Thanks very much everyone...I just went out to where my Outback is stored between trips (inlaws, as my driveway is steep) and replaced the fuse in the back...and voila I have music...if it wasn't for my Outback friends I may not have music for awhile...or until I replaced the stereo.

We'll be traveling again on the 19th...and I'll do all the preparations you have mentioned to make sure I get hot water...because those military showers you talked about don't bother me however they don't excite my three girls.

Much appreciated...

Cheers

Chuck


----------



## Chuck&Geri (Jun 11, 2009)

We had a short trip last weekend and I replaced the pressure reducer that you add to the hose before connecting it to the side of the Outback for potable water...and this worked very well...it seemed that the water taps had much better flow with significantly reduced air in the water...the former reducer must have been faulty. Funny thing...as I have 3 of these...the original was plastic and worked well with a previous RV and then I purchased a more expensive brass model and this is the one that gave me the problems. We now have plenty of hot water to shower in...as the former reducer must have been adding significant air to the hot water tank thus reducing the volume of water.

I hooked up the plastic reducer...opened the hose valve and opened the taps inside as well as opened the valve on the outside of the hot water heater until the air was released and voila...we hat sufficient hot water all week-end.

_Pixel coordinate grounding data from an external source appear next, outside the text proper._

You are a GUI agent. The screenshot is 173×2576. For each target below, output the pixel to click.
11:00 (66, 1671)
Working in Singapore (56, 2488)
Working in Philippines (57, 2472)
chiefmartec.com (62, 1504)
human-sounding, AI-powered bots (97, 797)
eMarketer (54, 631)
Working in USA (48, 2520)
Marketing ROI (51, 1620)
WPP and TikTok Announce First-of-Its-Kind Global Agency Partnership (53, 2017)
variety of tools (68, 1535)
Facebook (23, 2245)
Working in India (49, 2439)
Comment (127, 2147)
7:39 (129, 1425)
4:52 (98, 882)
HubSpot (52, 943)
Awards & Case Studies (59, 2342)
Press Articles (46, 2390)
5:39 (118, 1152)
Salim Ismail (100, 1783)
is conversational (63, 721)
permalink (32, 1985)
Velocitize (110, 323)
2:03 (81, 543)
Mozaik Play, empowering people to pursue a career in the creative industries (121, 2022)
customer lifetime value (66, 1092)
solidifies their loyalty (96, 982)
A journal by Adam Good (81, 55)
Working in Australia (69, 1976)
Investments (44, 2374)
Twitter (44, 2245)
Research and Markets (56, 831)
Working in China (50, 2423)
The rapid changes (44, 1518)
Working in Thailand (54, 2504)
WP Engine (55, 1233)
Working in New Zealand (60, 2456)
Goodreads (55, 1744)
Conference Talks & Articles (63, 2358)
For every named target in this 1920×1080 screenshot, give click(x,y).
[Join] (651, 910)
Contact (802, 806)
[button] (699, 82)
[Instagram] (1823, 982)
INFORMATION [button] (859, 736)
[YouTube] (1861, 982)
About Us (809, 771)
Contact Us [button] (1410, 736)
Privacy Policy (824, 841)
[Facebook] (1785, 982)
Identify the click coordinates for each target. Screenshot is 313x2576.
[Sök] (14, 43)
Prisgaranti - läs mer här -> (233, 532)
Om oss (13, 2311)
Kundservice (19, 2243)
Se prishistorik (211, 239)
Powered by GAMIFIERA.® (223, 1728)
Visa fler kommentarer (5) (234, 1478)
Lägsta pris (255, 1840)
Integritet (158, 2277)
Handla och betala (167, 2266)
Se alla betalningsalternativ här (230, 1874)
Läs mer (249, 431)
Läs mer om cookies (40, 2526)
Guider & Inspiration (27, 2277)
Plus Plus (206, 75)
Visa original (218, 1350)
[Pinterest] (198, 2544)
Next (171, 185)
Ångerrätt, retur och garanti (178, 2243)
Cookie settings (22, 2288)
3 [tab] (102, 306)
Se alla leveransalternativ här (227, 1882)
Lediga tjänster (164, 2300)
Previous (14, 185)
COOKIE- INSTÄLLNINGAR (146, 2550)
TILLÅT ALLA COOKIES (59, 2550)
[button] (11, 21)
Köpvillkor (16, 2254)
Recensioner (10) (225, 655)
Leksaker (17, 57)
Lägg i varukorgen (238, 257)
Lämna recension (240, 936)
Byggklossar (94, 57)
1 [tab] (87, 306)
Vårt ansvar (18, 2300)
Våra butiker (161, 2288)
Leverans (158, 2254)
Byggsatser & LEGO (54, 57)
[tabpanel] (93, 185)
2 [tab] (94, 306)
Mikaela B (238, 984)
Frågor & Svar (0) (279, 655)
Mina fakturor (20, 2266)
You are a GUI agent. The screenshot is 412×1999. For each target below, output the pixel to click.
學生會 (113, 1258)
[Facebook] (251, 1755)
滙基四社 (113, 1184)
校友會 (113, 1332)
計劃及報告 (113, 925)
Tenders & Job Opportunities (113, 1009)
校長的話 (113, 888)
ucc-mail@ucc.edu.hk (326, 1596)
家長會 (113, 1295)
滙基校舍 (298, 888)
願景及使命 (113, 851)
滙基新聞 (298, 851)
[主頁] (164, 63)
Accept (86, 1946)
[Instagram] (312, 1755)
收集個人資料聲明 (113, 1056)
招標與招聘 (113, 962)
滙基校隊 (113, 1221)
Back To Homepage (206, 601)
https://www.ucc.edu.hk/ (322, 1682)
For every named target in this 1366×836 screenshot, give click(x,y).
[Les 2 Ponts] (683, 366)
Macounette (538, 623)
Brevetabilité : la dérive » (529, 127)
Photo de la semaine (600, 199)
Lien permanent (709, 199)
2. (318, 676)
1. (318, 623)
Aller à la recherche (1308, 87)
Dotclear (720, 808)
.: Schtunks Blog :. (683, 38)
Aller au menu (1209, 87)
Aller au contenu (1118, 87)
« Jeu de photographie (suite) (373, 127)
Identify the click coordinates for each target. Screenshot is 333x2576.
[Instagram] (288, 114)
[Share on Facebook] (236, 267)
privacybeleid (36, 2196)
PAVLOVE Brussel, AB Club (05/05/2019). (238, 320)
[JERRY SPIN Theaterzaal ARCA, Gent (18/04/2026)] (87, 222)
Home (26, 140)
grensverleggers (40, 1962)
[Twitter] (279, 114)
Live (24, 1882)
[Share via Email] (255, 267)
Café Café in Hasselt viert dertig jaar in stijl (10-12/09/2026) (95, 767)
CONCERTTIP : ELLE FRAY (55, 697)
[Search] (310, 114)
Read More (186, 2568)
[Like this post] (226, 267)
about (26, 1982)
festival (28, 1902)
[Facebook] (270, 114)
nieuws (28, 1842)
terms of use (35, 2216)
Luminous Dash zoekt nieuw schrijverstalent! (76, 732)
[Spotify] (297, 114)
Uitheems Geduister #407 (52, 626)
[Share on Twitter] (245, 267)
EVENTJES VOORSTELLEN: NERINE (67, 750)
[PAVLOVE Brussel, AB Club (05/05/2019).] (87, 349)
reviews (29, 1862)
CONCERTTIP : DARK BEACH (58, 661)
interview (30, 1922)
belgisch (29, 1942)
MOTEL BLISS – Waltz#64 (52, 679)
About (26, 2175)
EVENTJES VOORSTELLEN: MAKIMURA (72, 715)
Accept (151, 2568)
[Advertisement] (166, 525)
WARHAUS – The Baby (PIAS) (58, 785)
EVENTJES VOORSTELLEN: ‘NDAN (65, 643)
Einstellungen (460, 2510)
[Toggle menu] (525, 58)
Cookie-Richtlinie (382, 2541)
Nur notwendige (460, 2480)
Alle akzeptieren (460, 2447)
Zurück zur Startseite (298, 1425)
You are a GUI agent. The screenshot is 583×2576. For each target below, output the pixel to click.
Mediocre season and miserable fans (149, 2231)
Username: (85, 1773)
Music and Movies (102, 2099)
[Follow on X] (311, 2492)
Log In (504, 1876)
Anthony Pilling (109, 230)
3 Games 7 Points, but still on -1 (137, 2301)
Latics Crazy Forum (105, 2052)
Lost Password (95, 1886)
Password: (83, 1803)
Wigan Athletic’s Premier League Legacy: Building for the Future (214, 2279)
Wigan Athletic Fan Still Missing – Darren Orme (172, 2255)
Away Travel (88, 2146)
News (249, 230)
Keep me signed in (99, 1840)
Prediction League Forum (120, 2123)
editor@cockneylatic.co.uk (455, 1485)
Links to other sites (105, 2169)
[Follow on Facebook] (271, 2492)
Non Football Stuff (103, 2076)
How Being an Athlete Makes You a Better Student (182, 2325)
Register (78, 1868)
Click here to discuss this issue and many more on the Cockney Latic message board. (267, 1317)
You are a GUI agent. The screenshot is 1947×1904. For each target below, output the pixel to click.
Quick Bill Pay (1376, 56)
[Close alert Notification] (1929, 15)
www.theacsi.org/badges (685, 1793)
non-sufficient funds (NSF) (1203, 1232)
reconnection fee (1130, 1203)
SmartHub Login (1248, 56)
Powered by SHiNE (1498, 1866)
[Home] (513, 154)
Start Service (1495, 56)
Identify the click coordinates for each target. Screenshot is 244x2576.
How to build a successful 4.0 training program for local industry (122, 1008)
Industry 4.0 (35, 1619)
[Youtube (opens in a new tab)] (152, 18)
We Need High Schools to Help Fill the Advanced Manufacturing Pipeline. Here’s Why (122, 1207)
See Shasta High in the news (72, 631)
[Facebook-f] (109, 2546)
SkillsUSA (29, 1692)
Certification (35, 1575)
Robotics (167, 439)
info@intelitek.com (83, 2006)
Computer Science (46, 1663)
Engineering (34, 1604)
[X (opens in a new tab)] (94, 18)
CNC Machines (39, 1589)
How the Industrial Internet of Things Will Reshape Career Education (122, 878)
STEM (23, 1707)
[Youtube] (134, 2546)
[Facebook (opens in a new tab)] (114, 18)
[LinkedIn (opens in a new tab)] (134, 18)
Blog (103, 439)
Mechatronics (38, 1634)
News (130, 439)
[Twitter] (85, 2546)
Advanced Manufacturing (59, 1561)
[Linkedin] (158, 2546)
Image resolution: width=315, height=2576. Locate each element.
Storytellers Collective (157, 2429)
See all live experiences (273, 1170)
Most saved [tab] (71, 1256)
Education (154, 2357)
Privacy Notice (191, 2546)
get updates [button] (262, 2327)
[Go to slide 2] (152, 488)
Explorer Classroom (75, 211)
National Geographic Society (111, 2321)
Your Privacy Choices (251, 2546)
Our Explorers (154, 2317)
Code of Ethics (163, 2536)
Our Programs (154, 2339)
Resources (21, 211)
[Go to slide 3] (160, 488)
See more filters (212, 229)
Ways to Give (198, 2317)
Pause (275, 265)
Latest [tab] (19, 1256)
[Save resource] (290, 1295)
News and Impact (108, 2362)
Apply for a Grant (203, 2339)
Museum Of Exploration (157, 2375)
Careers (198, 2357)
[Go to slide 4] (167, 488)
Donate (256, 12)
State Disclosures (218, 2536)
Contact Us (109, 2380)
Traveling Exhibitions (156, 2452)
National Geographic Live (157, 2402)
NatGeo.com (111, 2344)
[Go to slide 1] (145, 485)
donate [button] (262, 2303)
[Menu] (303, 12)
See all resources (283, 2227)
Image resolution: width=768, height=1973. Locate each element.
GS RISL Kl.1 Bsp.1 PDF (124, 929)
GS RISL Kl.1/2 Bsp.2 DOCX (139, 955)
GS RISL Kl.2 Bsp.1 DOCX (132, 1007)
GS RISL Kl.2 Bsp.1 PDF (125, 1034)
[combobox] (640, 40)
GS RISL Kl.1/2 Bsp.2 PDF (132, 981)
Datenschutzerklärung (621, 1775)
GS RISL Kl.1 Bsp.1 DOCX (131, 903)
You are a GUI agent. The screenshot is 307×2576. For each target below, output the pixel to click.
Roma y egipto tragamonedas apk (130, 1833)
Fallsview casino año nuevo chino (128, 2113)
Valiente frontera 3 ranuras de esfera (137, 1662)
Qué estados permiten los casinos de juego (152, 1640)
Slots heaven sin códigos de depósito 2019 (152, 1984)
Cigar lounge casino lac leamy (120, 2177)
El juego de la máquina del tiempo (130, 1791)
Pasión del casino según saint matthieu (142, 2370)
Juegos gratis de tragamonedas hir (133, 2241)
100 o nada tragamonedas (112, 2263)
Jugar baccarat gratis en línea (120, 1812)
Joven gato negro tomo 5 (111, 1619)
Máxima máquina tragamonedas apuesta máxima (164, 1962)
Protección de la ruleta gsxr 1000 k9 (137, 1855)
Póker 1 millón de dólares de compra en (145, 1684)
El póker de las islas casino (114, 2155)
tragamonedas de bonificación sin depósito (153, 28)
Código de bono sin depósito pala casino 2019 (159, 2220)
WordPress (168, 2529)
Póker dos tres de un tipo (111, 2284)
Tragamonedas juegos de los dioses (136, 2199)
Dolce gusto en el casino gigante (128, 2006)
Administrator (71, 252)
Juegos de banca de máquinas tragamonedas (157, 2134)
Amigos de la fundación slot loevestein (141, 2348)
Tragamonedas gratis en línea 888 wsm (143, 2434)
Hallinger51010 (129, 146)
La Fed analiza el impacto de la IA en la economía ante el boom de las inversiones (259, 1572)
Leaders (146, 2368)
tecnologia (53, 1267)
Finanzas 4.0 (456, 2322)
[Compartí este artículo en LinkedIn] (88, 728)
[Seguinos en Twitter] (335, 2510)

We did use the gas and electric together as well...so there are 3 happy girls on our trips now.

As for the oven...we still cannot get it to stay lit...I held the long lighter on the pilot for 3 minutes or more to heat it significantly...then once lit we left it for 5 minutes before lighting the oven, however it still only stayed lit for a few minutes before shutting off. Can anyone tell me the distance the thermocouple should be from the pilot light...there seems to be a metal object a couple inches long and palallel to the pilot light and just above the pilot light...how large should this gap be? Is this the thermocouple?

Chuck


----------



## egregg57 (Feb 13, 2006)

Chuck&Geri said:


> We had a short trip last weekend and I replaced the pressure reducer that you add to the hose before connecting it to the side of the Outback for potable water...and this worked very well...it seemed that the water taps had much better flow with significantly reduced air in the water...the former reducer must have been faulty. Funny thing...as I have 3 of these...the original was plastic and worked well with a previous RV and then I purchased a more expensive brass model and this is the one that gave me the problems. We now have plenty of hot water to shower in...as the former reducer must have been adding significant air to the hot water tank thus reducing the volume of water.
> 
> I hooked up the plastic reducer...opened the hose valve and opened the taps inside as well as opened the valve on the outside of the hot water heater until the air was released and voila...we hat sufficient hot water all week-end. We did use the gas and electric together as well...so there are 3 happy girls on our trips now.
> 
> ...


 The pilot light can be problematic. We have had issues with it before, but always it has been to ensure there is sufficient gas in the line and that the thermocouple has warmed suffieciently to allow the continued flow of gas.

With an Aim-A Flame, light the pilot, and keep the knob pushed in. Usually for 30 seconds or so. release the knob and ensure the pilot is still lit. If you are having difficulty keeping the pilot lit in this manner, run the burners for a moment and then try the pilot. once the pilot is lit, immediately set the oven to 300-400 degrees and see that the burner lights. Carefully rotate the knob to the pilot position and recheck the pilot after 1 minute. It should remain lit.

The thermocouple, I believe, is about 3/4 of an inch directly over the Pilot light. Ensure that it is not recessed behind the flame. It may need to be adjusted if in fact the tip of the flame does not rise in the direction of the tip of the thermocouple. The thermocouple SHOULD be in the proper position to begin with.

hope this helps.

Eric


----------



## Nathan (Jan 2, 2007)

Sounds like the pilot needs to be adjusted to be stronger, or the thermocouple moved closer. Our gas fireplace (at home) had this problem where it would run on pilot, but when you turned the main falme on, after a couple minuted it would go out. It was because with the main burner on, the gas flow to the pilot was reduced. In that case, I could increase the pilot with a little set screw to correct the situation. Perhaps the ovens have the same ability?


----------



## Chuck&Geri (Jun 11, 2009)

Thanks very much Eric and Nathan...I'll look at this to correct it...much apprecieted.


----------